I had a request for a full update, but due to time constraints (and frequent bonzai attacks on daddy while he's at his boring monitor that sometimes shows Winnie the Pooh or Spirited Away) I'm not sure when I'll be able to post. Three years is a long time to summarize.
Such is the plan. There's no timetable yet, but I'll make an effort to move forward when possible.
If it's any consolation, I'm in the process of writing an unnecessarily detailed account of what transpired prior to, during, and after our son's birth. At this point, I'd guess the finished text will be about ten posts long, but I won't know for sure until it's done.
Of course he is. We've already procured a laser-proof visor for when he hits puberty.
Forgive me; I'm not quite finished recounting the last few years. I'm still fleshing out a general outline that I've prepared, but I find myself adding details that I expect /a/ would like to know to what I've already decided to write as I go. I am also putting moderate effort into avoiding potentially identifying information about my family while staying accurate to events as they unfolded. As I've been doing this while teaching the last few days of summer classes and then spending my evenings out in the sandbox with my son and whatnot, the actual time that I have to devote creative energy to this lengthy endeavor is limited. Now, with that said, you might justifiably ask why I still have time to browse /a/, to which I could only reply that reading tends to be less intensive than writing. Again, apologies to those still waiting.
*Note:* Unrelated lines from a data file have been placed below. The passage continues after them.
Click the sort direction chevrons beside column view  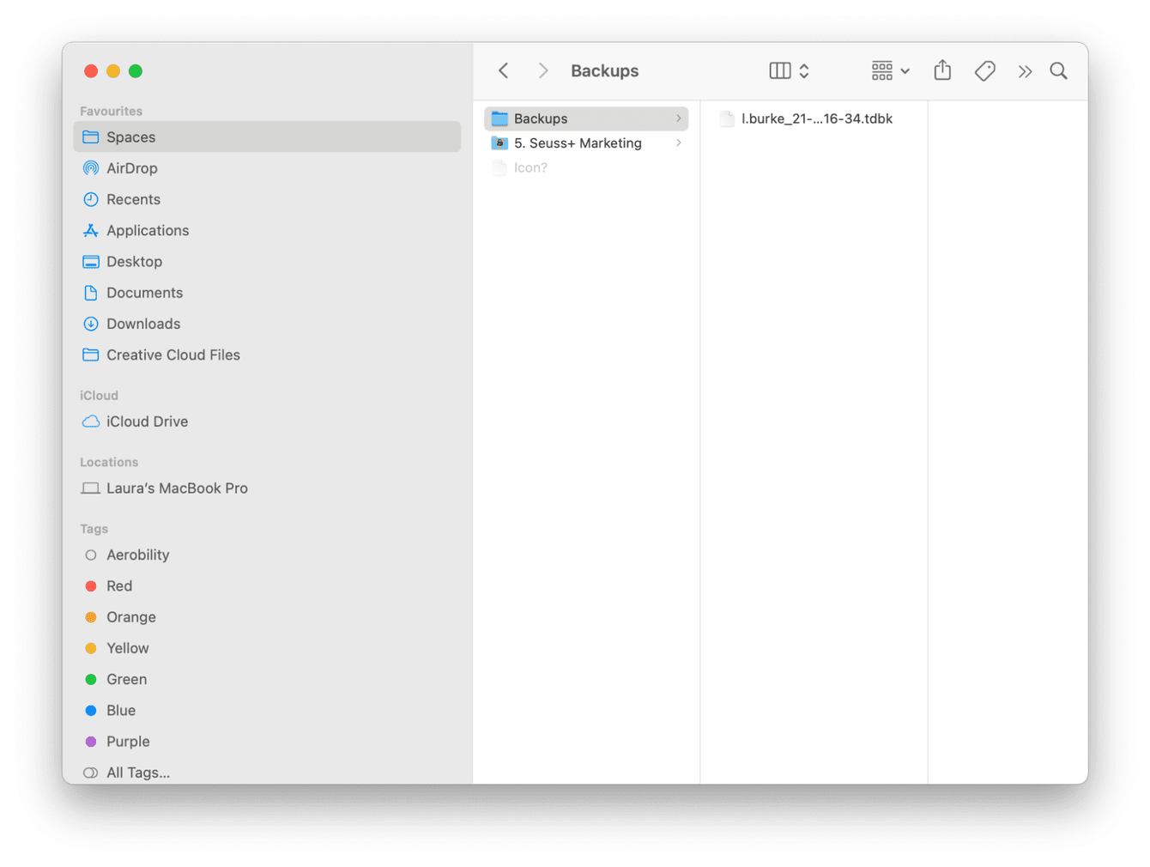804,70
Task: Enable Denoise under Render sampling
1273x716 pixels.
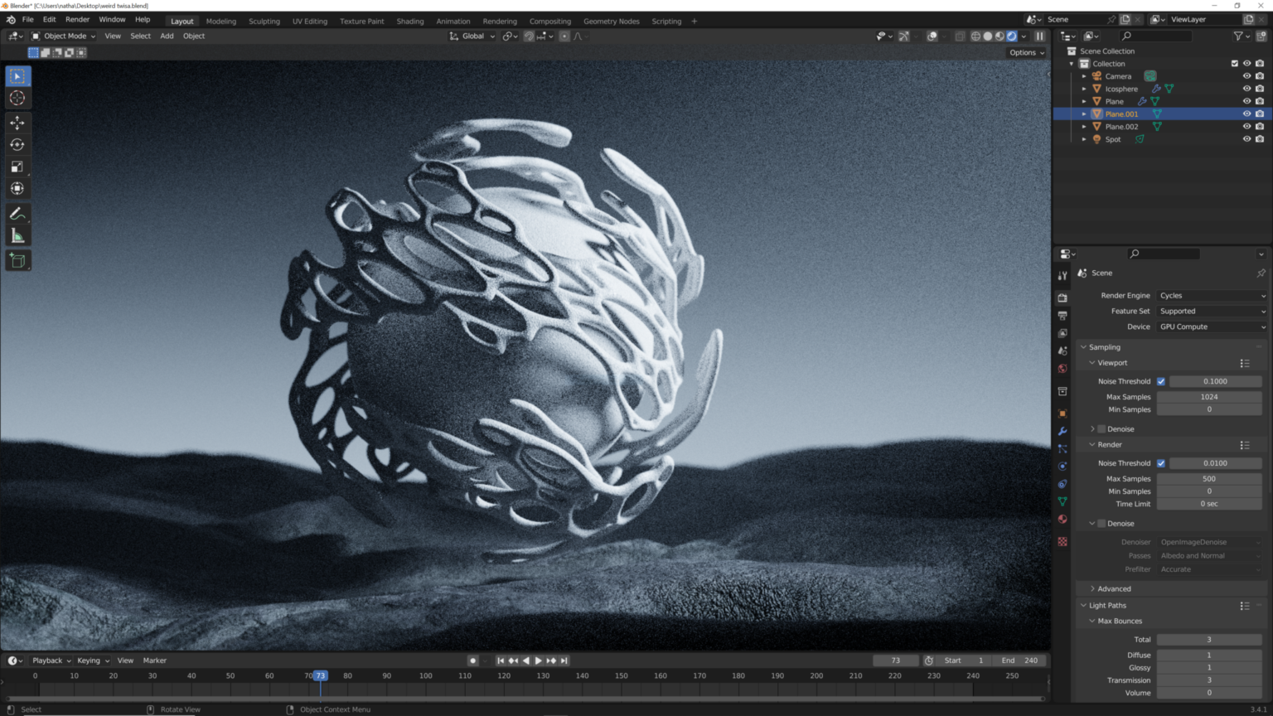Action: (x=1102, y=523)
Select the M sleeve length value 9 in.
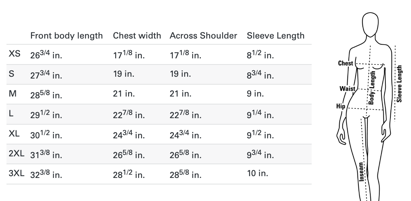The image size is (411, 201). (x=255, y=94)
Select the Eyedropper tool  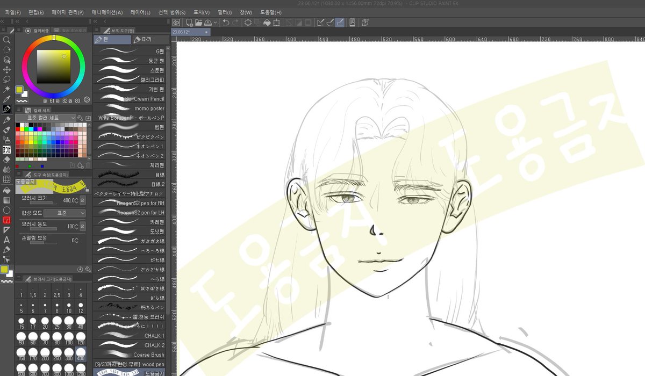point(7,99)
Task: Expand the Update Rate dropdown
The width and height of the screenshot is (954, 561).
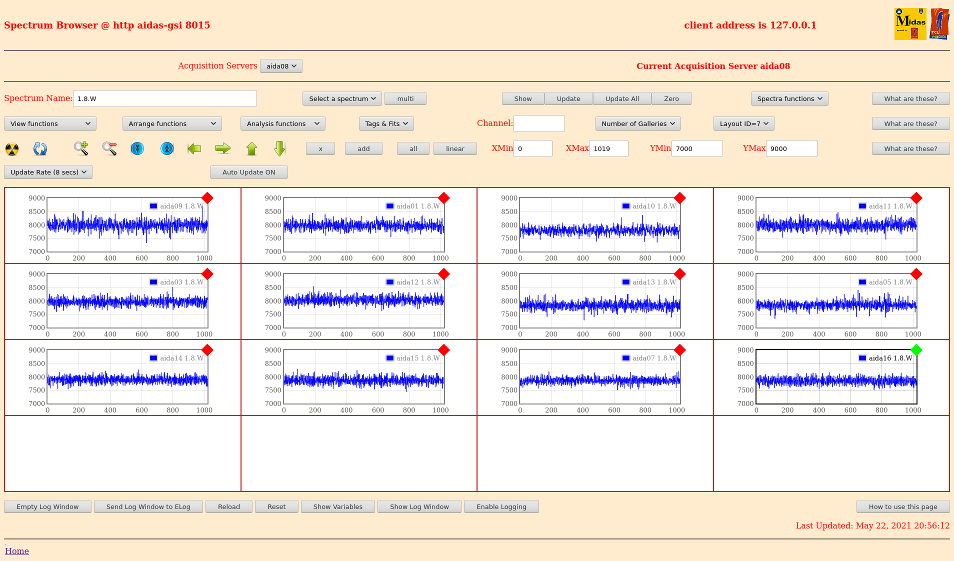Action: [48, 172]
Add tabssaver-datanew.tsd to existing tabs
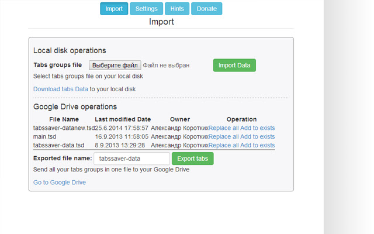374x234 pixels. (257, 128)
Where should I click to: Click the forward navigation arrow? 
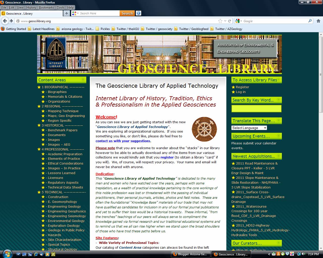(11, 21)
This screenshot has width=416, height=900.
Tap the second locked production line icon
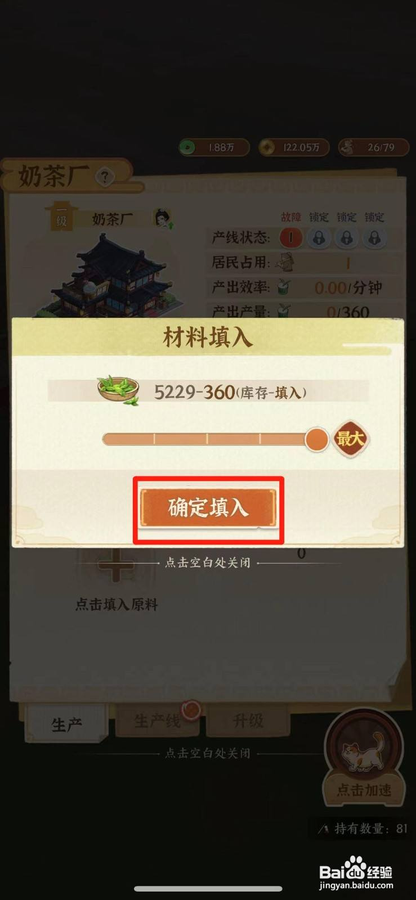point(319,238)
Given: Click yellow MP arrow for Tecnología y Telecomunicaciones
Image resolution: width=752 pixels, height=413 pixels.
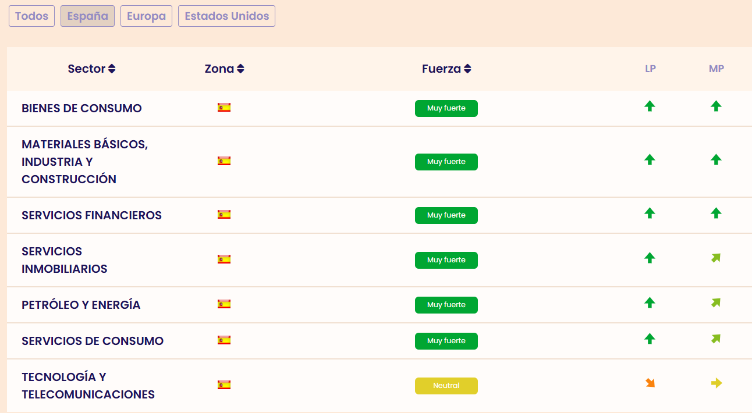Looking at the screenshot, I should click(716, 383).
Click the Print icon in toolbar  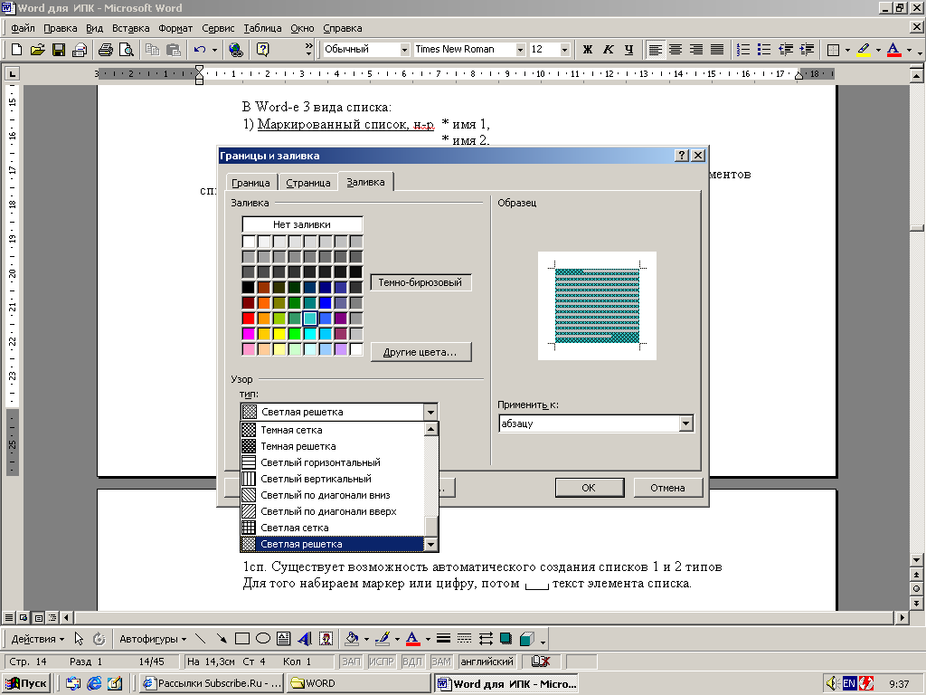click(x=106, y=50)
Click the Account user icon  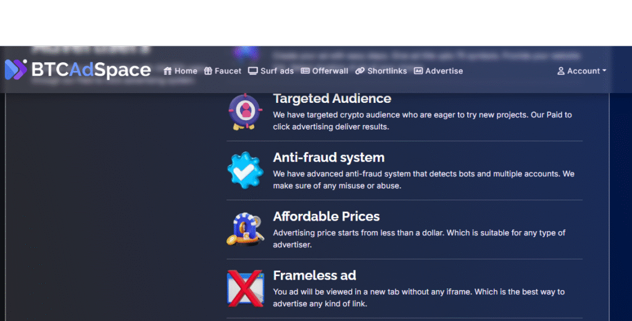561,71
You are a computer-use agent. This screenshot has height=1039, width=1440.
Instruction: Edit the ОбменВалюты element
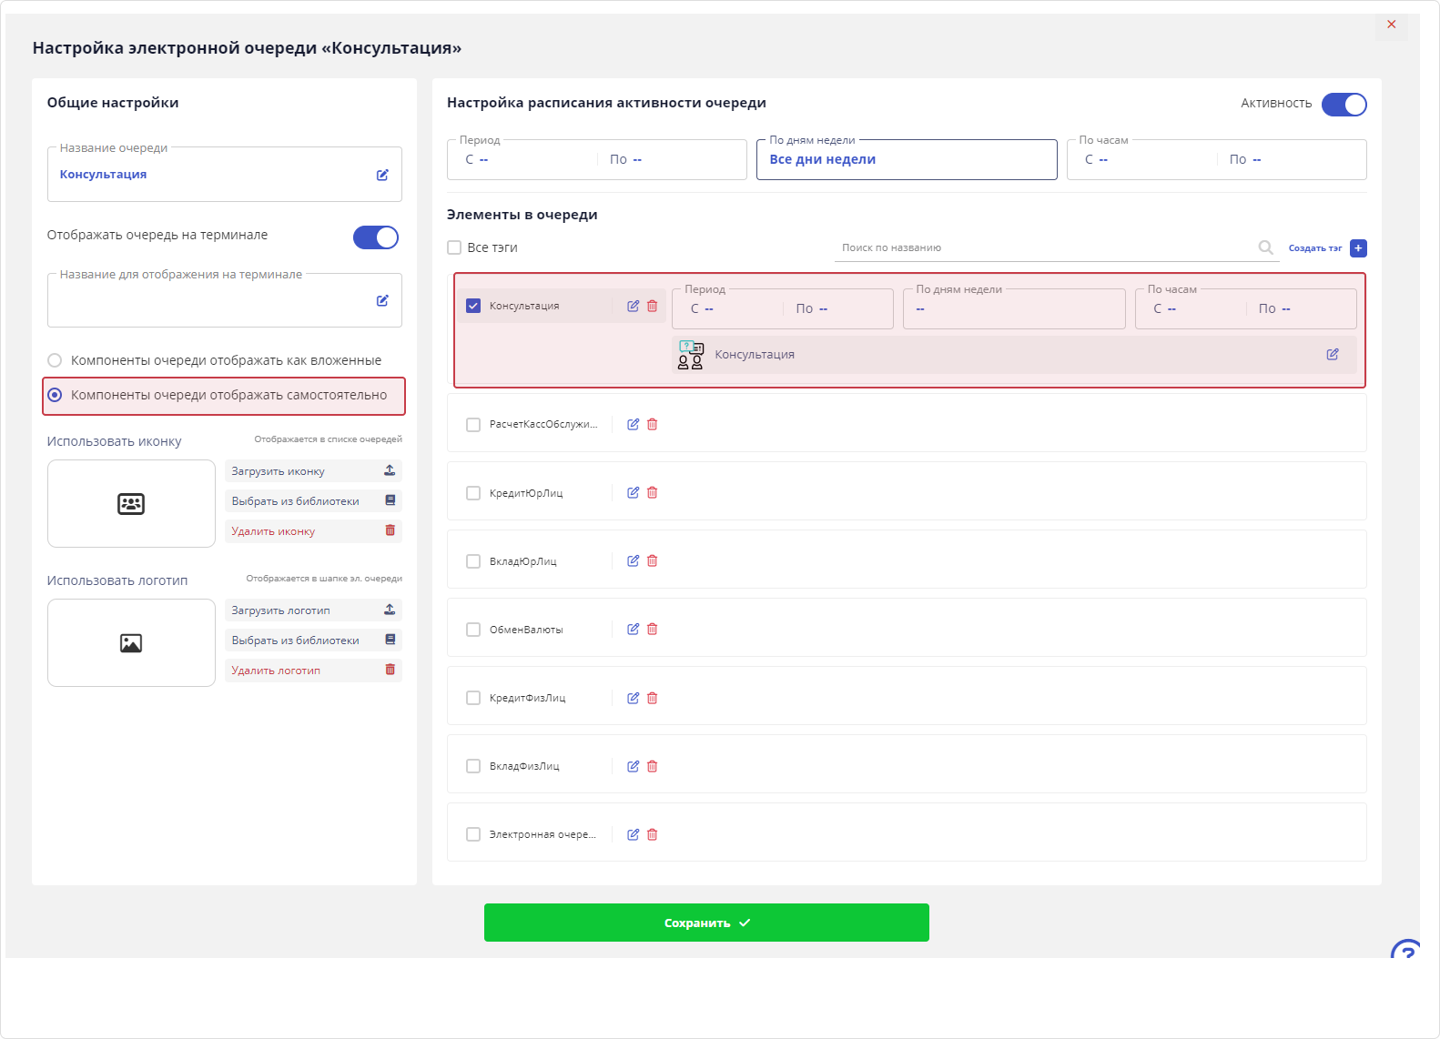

As I've mentioned in previous threads, my sister and I joke that seeing as we have legislation that legalizes gay marriage, perhaps our love will be next on the docket for legalization. That said, I'm not sure that we'd want to broadcast our relationship, if for no other reason than our son deserves a degree of privacy in that regard.
Thank you. That's a kind thing for you to say.
Ah, yes. I'm afraid whoever recorded our story in the OP's pastebin didn't notice (or didn't care to act on) my recent activity here on /a/ - with recent being the last few months. Suffice to say, yes, we have a son, and by popular request I'm writing quite a lengthy set of posts about his birth.
Thank you; I appreciate your good wishes.
Gracious; I'm not used to so many well-wishers! Thank you both, and anyone else I've missed in this thread. While I worry that I'm including a surplus of detail about trivialities, for example, relating to my sister's and my time at the hospital, I'll make an effort not to disappoint.
Honestly, our son doesn't give us a lot of time to watch lengthy seasons of anime these days. We've managed to get through a few episodes of, off the top of my head, Darker than Black, Toaru no Index, and (naturally) Oreimo, though.
Thank you! I'm glad our tale is still well-received by some /a/nons.
Thank you; I'll try to keep things interesting.
While I'm probably being overly paranoid, I'd rather not give any specifics about my work; that said, I'm not currently working toward a doctorate, no. I've got a solid teaching position currently, however; one which mercifully spares me from being required to perform actual research for my department. For now, I'm content to wait on further education.
We're doing quite well now, in fact. Your interest in our well-being is greatly appreciated, and I'll try to have the update done within a few weeks, if possible. Seeing as we're near the end of the summer, things get a little hectic in my department.
You're too kind! Thank you for your warm encouragement.
I can't deny it; that favorable reference makes me smile.
I certainly hope that my family's precautions, combined with a modicum of optimism, will be enough to avoid such a fate.
I'll actually be signing off here in a moment, /a/, as my wife tells me I'm needed elsewhere. It was pleasant to hear well-wishes from so many; thank you all.